First Day of High School
Early September 1964
A 100% virgin freshman. After warming up at No. 9 and Shull schools, I finally arrived to the big time downtown on State Street, even had to take a bus from Budapest to get there. First day at the famed “Halls of Ivy”.
The day started with quite a bang. Outside, before the entrance bell rang, Jimmy Morrow, who had a reputation for picking fights with anybody for any reason at any time, was doing his thing with a very reluctant Lee. Even though Jimmy wasn’t very big, nobody wanted to fight him because he was nuts and didn’t mind getting hurt. After about 10 minutes of Jimmy humiliating Lee and trying to goad him into a fight, Lee was mercifully saved by the bell and we were all relieved that Jimmy hadn’t picked us for his HS debut.
With that bell we all went up to our home rooms for the first time. My homeroom turned out to be No 201, Zelda Dubin’s, and would be for the next four years. Everybody’s last name in the room would start with an A or a B. Zelda’s husband, George,was also a teacher there and taught boy’s health. We loved the sex ed part, or what passed for sex ed anyway.

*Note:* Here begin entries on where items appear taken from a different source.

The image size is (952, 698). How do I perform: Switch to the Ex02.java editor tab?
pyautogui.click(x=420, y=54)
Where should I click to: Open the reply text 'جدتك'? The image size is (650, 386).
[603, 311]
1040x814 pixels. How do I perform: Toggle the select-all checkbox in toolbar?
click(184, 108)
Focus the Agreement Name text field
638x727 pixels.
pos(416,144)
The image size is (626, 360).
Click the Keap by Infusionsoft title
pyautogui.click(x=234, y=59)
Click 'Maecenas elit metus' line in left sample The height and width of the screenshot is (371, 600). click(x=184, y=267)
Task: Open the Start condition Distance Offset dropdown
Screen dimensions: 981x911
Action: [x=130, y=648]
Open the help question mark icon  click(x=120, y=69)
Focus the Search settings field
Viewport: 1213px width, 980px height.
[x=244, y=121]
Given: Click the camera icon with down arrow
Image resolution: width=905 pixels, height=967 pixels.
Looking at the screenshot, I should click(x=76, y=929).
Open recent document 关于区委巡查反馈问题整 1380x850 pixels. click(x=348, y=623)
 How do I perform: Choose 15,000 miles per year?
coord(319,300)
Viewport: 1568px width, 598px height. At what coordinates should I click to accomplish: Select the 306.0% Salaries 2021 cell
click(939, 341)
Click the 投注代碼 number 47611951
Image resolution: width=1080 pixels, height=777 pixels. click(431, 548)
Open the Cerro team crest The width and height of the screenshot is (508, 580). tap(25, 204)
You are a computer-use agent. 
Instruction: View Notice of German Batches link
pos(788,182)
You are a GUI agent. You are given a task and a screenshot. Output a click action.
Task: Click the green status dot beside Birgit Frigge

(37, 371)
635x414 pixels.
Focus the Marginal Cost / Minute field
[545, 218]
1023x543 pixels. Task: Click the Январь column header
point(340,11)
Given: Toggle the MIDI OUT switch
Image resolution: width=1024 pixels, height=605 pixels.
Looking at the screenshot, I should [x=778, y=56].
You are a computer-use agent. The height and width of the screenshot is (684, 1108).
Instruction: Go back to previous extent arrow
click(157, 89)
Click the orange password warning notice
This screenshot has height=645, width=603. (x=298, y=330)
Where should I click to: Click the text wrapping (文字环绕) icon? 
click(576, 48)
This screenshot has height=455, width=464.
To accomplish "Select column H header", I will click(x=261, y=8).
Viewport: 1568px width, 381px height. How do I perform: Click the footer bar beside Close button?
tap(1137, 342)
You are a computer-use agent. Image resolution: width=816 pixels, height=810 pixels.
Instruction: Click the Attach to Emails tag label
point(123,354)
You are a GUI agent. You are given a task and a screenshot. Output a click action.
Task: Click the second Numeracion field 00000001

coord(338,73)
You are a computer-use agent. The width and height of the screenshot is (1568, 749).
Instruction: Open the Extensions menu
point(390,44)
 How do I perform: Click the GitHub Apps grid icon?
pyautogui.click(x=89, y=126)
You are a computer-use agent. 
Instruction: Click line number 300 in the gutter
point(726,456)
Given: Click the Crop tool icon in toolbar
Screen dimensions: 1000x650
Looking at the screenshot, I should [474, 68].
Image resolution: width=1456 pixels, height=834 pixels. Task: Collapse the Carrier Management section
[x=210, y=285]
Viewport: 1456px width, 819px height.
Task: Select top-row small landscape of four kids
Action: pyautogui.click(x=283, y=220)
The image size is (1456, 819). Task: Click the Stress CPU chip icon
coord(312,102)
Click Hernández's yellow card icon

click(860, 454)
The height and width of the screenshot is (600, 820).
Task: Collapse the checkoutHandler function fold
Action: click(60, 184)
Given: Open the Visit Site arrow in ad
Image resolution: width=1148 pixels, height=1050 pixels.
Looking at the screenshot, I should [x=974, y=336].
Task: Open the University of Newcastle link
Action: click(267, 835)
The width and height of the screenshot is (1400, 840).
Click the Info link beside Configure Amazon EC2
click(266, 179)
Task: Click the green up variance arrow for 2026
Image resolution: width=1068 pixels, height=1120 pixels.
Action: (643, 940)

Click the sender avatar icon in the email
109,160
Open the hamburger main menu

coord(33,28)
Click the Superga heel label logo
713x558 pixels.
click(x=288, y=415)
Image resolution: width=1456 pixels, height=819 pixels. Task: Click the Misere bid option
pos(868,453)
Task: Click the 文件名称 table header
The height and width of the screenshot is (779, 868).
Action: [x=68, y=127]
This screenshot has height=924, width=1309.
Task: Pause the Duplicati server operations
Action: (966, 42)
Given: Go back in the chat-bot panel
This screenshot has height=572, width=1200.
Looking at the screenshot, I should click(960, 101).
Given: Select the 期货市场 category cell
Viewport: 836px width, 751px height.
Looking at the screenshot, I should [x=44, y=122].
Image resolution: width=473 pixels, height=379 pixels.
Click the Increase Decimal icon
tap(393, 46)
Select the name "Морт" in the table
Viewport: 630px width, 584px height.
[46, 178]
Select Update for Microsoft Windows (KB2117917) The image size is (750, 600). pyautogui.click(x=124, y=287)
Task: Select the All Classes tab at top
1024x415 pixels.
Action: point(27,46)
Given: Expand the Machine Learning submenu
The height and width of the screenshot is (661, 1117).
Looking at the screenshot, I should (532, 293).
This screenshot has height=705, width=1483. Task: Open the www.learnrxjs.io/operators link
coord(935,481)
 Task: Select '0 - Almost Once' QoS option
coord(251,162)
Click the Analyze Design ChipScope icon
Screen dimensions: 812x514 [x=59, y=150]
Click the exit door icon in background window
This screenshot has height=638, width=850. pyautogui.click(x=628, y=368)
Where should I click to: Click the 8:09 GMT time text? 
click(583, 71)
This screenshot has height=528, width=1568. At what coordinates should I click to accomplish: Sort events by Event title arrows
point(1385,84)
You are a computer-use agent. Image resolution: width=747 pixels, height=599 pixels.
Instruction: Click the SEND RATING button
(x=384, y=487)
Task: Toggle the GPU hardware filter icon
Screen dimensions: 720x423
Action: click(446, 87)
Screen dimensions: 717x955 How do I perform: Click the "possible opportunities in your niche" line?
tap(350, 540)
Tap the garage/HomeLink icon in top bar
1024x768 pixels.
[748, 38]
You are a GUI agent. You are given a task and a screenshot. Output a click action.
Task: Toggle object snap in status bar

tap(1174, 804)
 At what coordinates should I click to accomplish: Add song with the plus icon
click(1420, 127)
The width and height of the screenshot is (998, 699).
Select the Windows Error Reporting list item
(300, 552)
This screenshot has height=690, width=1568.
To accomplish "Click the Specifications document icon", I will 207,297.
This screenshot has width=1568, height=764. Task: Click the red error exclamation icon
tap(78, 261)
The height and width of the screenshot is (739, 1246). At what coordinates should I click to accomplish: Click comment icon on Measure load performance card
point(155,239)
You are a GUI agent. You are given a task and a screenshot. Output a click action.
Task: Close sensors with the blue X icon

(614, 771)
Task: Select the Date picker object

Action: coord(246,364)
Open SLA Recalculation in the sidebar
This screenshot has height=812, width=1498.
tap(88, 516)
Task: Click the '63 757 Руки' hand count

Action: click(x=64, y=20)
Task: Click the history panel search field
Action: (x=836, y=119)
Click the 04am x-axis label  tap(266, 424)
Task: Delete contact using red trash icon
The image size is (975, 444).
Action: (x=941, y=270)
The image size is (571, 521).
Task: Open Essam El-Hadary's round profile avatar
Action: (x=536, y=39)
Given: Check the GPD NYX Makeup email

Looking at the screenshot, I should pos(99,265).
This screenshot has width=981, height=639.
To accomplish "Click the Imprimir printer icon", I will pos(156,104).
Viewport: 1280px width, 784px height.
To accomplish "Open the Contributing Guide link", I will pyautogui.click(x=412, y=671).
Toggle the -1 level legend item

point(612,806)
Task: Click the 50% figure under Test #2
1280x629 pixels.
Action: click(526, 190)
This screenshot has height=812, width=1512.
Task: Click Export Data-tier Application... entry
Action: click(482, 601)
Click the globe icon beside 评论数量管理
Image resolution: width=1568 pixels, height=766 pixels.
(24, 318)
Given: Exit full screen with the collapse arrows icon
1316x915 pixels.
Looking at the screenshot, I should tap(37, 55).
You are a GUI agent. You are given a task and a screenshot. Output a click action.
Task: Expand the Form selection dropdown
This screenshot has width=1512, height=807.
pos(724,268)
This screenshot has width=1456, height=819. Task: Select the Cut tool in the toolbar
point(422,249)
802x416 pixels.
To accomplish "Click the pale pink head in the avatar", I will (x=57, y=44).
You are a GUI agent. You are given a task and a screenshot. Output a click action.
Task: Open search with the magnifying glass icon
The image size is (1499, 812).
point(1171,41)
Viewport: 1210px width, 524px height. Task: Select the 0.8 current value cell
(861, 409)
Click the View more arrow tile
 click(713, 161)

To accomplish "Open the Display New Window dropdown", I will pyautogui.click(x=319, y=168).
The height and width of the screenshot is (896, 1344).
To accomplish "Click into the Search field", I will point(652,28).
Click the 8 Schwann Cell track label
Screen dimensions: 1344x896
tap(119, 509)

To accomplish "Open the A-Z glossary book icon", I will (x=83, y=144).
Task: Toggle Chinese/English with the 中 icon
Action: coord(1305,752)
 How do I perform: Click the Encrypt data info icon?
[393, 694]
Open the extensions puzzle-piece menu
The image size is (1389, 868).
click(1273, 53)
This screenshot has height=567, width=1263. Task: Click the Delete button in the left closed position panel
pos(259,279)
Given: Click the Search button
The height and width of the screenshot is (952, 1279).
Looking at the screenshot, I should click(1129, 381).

We got our juvenile kicks out of the course, a silly kick similar to when you would discuss in geography class the name of South America’s biggest lake, Lake Titicaca.
I walk out the front door on this fine, warm, sunny September day. The sidewalk outside the school is crowded and chaotic as students from all four grades were standing around everywhere and chattering about their new teachers or classes or whatever. As I make my way through the crowd and toward my bus stop, I see some older guys standing against the wall near the corner of State and Smith streets. They had slicked back hair, blue jeans and black leather jackets, your typical greaser or “Newark” look. As I approach, one of them extends his hand to me in sort of a welcoming, handshaking manner. I think maybe I know this guy, maybe he’s a friend of one of my older sisters or something. As I put forth my hand to return this friendly gesture, his friendly gesture suddenly becomes a very unfriendly slap in the back of my head. “Get outta here ya punk freshman“ he says. Stunned, I meekly make my way to the bus stop. My first day of school. I’ve been traumatized for life. Was it going to be like this everyday? Is this what High School is like. Maybe it was some sort of necessary initiation ritual. There was probably a life lesson in there somewhere, maybe, ahhh probably not, that guy was a just another greaseball asshole in a leather jacket. Mercifully the next four years were not nearly as traumatic as my very memorable first day of classes at the old Halls of Ivy.